A green thumb can be a great thing to develop early on with your children. Kids love to play around in the dirt, and if you can provoke an interest in gardening with them early, you could be creating a lifelong passion.
Planning a kid-friendly garden, however, is more complicated than picking some plants out from the store. When gardening with such young ones, you want the plants you pick to be easy and encouraging to work with. You also want plants that are safe and conducive to the space that you and your child will be working with. Narrowing down which plants would work best can be challenging. But the joys of working with your child can create memories that could last a lifetime.
If you're hoping to get gardening with preschoolers, read on. We'll discuss what kind and which plants could be perfect for your little one's first garden.
What Kind of Plants Are Good for Kids?
If you're trying to pick out good plants for preschoolers, there are many factors that you should keep in mind. Commitment to these factors should result in a gardening experience that's fun and educational for everyone.
Starting out with your young new gardeners, you should attempt to keep things small and simple. Large plants or shrubbery are often cumbersome and hard work to plant.

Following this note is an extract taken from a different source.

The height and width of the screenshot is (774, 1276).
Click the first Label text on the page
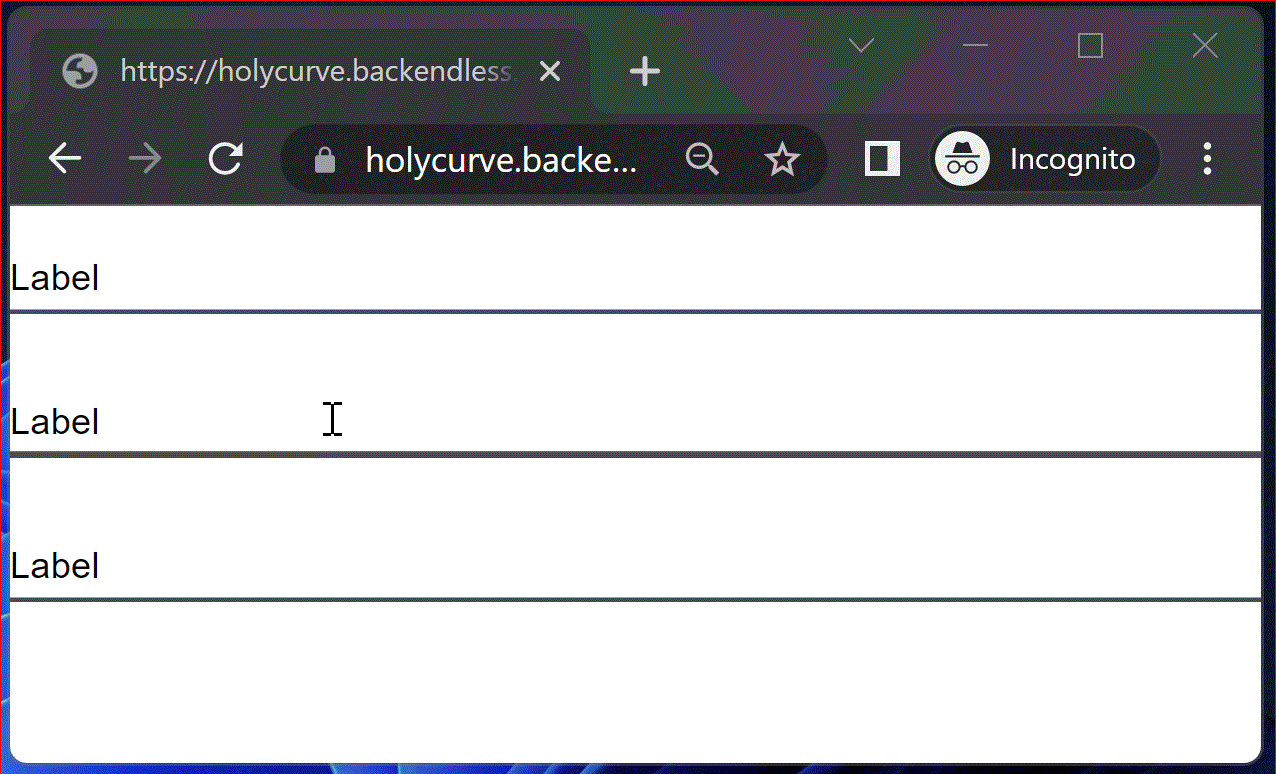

Due to their relative size to your little one, they can quickly become an exhausting task. Large plants can also block the view of your child during the gardening experience, prompting quick moments of panic.
When working on preschool-friendly gardens, it's better to get small, low growing plants or those that grow with open environments. Groundcover plants, such as germanium or sunrose, can add a beautiful dimension to a preschool garden without creating visual barriers.
Keeping things simple can help ensure success as well-- and you want your garden to be able to flourish and grow.
Perhaps the most important trait to keep in mind when picking a plant, however, is the nature of their toxicity. We probably don't have to remind you that preschool children still retain a certain affinity for putting things in their mouths that they shouldn't.
Even if you have the most well-behaved child on the planet, you're better to play it safe than include toxic plants in your garden.
Many common plants, such as daffodils, are toxic, and if consumed could result in illness or even death. If you're unsure about the toxic or poisonous nature of plants that you are interested in, you can always look up their qualities online. The FDA Poisonous Plant Database is a great resource for checking the safety of any plant or flower.
Keeping toxic plants out of your garden can help create a safe, worry-free environment for any parent, and a better experience overall.
These safety factors are important, but you should also remember to get plants that will be fun, exciting, and appealing to your preschoolers. Plants for kids should be vibrant in color, shape, or scent-- appealing to their senses is a great way to get a kid invested in gardening.
Sunflowers, for example, provide a vibrant splash of yellow that can be highly appealing to a young child. Touch and texture both can also engage your young one. Soft fuzzy plants may be a good fit for your garden. A groundcover such as lamb's ears has an interesting and unique physical sense, reminiscent of a stuffed animal. This unique trait can help keep a young child interested.
Plants with pleasing scents, such as peonies, can make the garden a more alluring and pleasant place to play and work. These good-smelling plants often attract butterflies to a garden, encouraging another natural wonder for your preschooler to interact with and be in awe of.
Our 10 Favorite Plants for Preschoolers
There are plenty of amazing plants and flowers that can wow your kids. We're happy to share with you ten of our favorite options, all that should be a great addition to your garden.
Sunflowers, as mentioned before, are a great kid-friendly plant. The iconic visage of its bold yellow face is an exciting find for a young child, and they may be fascinated by its sun-chasing characteristics. And that's not to mention the yummy sunflower seeds they can take inside to snack on!
Snapdragons can be another great flower for kids, as they come in a wide array of colors and sizes. Consider including your kids in the selection process to give them a wider sense of pride and responsibility in your garden.
Marigolds can provide a similar function -- these beautiful flowers come in so many different colors. They can be a great choice for a preschool garden.
Flowers are an easy go-to for kids, but there are many other options. Dill's interesting, pickled scent can make it a fascinating shrub for a preschooler.
Growing mint shrub in your garden can create a feast for the senses, and there are many unique scents to pick from when planting.
And if you want to really impress your kids, why not grow some vegetables with them? The process of growing then eating what they've planted will give preschoolers a greater appreciation for the whole experience.
Radishes germinate quickly and can give quicker gratification to impatient kids.
Beans are a great plant for preschoolers given their small size and relative ease to plant.
Pumpkins can be an exciting plant to do around Halloween, and you can even find miniature pumpkins to plant, known as Jack Be Littles.
9. Lambs Ears
Plants that have interesting physical characteristics can be great for kids. The aforementioned lamb's ears have a fuzzy, stuffed-animal quality that should appeal to young ones.
Cotton, by the same token, can be both fun to play with and potentially highly educational, considering cotton's many uses.
Gardening with Preschoolers Can Be Fun
Though finding the right plants for a kid-friendly garden can be challenging, the rewards are plentiful. Seeing gardening through the eyes of a wide-eyed kid can make gardening with preschoolers a hugely satisfying experience for you and your young ones.